§ **Work order**
Narrow the data below down to the lines containing "will".

§ **Material provided**
★ ★ ★ ★ ★ ★ ★
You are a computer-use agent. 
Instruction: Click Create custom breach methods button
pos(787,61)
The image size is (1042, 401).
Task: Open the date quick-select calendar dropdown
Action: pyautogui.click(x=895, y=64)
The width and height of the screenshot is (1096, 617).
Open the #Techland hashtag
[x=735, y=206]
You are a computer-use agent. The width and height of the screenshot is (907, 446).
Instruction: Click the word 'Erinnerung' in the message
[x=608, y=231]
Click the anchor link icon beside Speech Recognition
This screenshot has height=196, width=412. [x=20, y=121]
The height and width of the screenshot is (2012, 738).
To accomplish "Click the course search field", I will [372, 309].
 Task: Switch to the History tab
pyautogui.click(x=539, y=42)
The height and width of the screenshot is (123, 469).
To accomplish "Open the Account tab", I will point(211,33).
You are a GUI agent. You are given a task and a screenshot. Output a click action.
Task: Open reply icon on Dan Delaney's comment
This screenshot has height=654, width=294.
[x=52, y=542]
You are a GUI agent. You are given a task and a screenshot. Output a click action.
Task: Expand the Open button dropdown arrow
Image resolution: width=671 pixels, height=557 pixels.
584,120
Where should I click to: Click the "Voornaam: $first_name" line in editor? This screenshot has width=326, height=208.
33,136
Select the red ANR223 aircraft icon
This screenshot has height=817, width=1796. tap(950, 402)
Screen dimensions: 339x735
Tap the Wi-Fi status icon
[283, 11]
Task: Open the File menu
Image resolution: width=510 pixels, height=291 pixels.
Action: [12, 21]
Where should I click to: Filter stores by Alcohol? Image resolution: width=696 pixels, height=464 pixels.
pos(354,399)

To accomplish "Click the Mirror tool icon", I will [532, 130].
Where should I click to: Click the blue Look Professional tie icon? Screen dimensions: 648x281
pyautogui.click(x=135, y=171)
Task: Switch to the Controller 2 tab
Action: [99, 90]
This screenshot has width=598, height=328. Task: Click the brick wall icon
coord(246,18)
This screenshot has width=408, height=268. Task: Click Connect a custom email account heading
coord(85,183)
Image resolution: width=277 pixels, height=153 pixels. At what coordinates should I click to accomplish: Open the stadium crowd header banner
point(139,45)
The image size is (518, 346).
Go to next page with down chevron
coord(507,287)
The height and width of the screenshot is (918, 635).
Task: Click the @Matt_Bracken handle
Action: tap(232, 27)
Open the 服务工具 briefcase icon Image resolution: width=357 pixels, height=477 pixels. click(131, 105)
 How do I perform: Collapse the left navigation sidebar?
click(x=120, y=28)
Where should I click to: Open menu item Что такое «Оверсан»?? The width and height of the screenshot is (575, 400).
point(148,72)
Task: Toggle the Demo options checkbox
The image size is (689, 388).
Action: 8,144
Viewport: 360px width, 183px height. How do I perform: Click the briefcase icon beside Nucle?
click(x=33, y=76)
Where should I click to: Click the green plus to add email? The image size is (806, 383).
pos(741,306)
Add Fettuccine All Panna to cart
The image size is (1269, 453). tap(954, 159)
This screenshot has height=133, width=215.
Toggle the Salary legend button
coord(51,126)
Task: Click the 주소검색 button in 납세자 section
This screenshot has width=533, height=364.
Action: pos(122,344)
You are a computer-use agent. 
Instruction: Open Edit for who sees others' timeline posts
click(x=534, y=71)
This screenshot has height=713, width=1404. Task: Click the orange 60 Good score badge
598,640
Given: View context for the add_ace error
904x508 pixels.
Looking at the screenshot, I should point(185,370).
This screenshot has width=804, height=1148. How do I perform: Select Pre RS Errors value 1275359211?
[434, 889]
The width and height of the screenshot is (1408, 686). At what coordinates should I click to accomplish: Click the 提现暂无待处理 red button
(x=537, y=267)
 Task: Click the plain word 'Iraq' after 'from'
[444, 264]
★ ★ ★ ★ ★ ★ ★
§ **Task result**
To accomplish "Click the course search field", I will [372, 309].
To accomplish "Open the Account tab", I will point(211,33).
To accomplish "Click the Mirror tool icon", I will [532, 130].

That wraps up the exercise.